For some reason when I play Call of Duty Modern Warfare 2 I disconnect from xbox live. When I test the connection on the dashboard its at full. I don't disconnect while playing any other game. I have tested it and it is definatley something about the game, because its every time I play it, it happens. Does anyone know what the problem is? How to fix it?


----------



## Redeye3323 (Sep 20, 2009)

*Re: Disconnecting from xbox live when I play MW2*

Welcome to TSF.

Could just be a game bug. I will have a look for you...


----------



## tinyerfv (Mar 20, 2010)

*Re: Disconnecting from xbox live when I play MW2*

thank you ray:


----------



## Redeye3323 (Sep 20, 2009)

*Re: Disconnecting from xbox live when I play MW2*

Hey again mate,

Sometime clearing the System Cache will do the trick... Here is how to do that.


Go to the Xbox Dashboard, Find the Settings Menu, and select Memory. 
Highlight the HD symbol and press Y. 
Press X, X, Left Bumper, Right Bumper, X, X. 

You will see a confirmation message to confirm system maintenance, proceed.


Hopefully this may sort it...

Redeye3323 :wave:


----------



## tinyerfv (Mar 20, 2010)

*Re: Disconnecting from xbox live when I play MW2*

Sorry but i have no idea what a Cache is. What does it do?


----------



## Redeye3323 (Sep 20, 2009)

*Re: Disconnecting from xbox live when I play MW2*

Hey mate, here is an excerpt from Wikipedia...

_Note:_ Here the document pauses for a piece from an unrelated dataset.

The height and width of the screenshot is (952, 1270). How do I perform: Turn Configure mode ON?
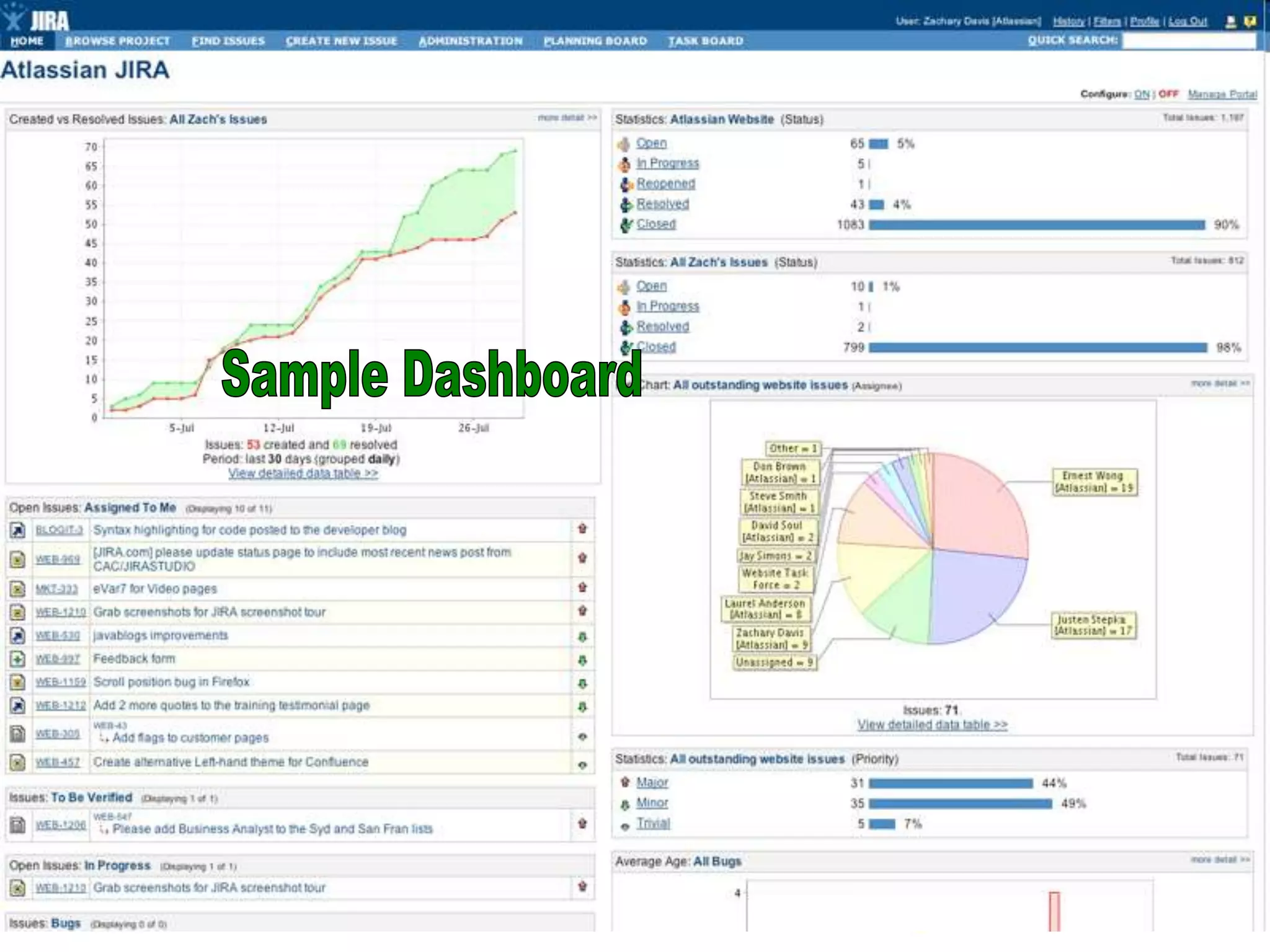(1142, 94)
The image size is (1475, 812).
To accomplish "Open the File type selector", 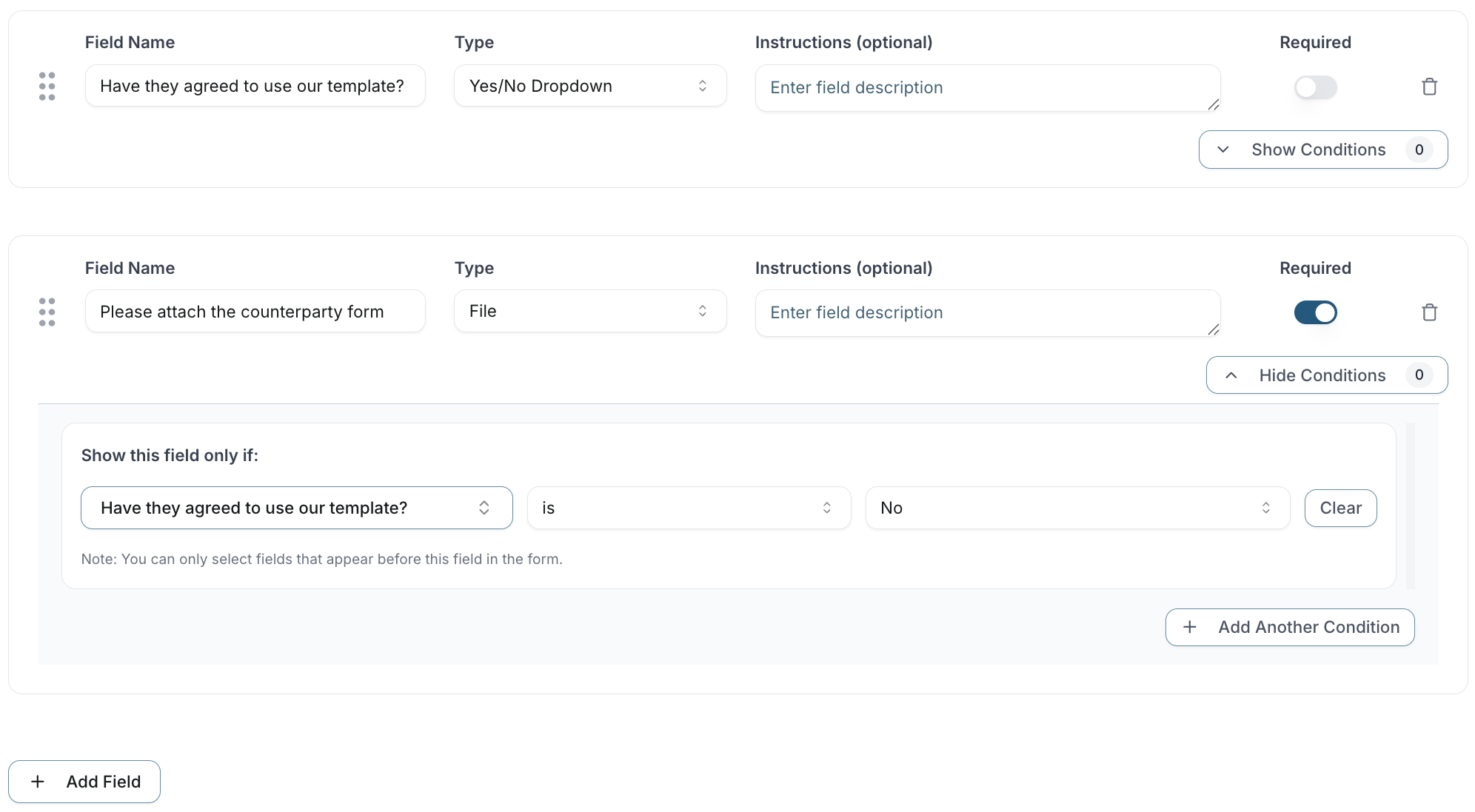I will (x=589, y=311).
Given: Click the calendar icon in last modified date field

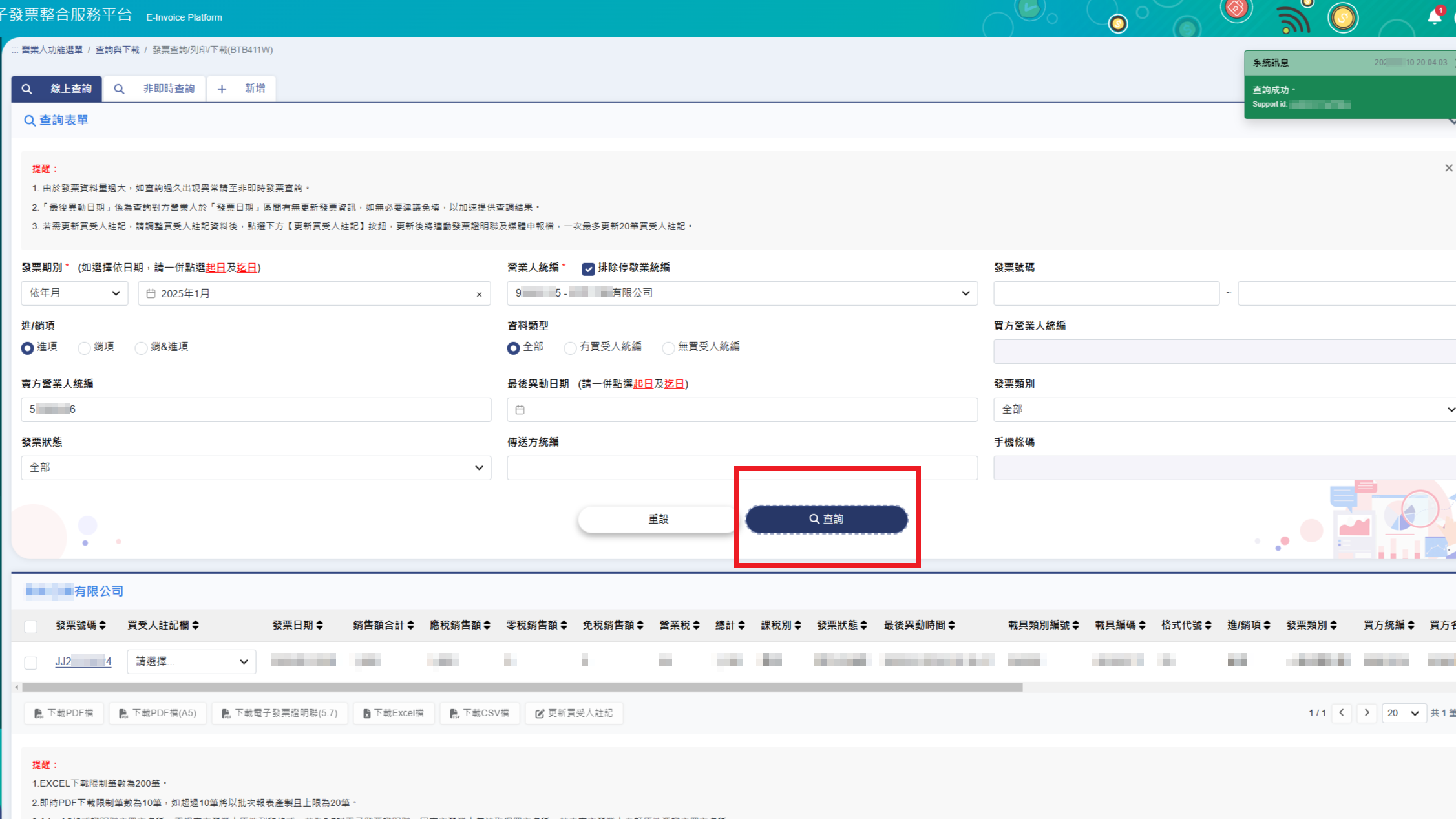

> In computer science, a cache (pronounced /ˈkæʃ/ kash) is a component that improves performance by transparently storing data such that future requests for that data can be served faster. The data that is stored within a cache might be values that have been computed earlier or duplicates of original values that are stored elsewhere. If requested data is contained in the cache (cache hit), this request can be served by simply reading the cache, which is comparably faster. Otherwise (cache miss), the data has to be recomputed or fetched from its original storage location, which is comparably slower. Hence, the more requests can be served from the cache the better the overall system performance is.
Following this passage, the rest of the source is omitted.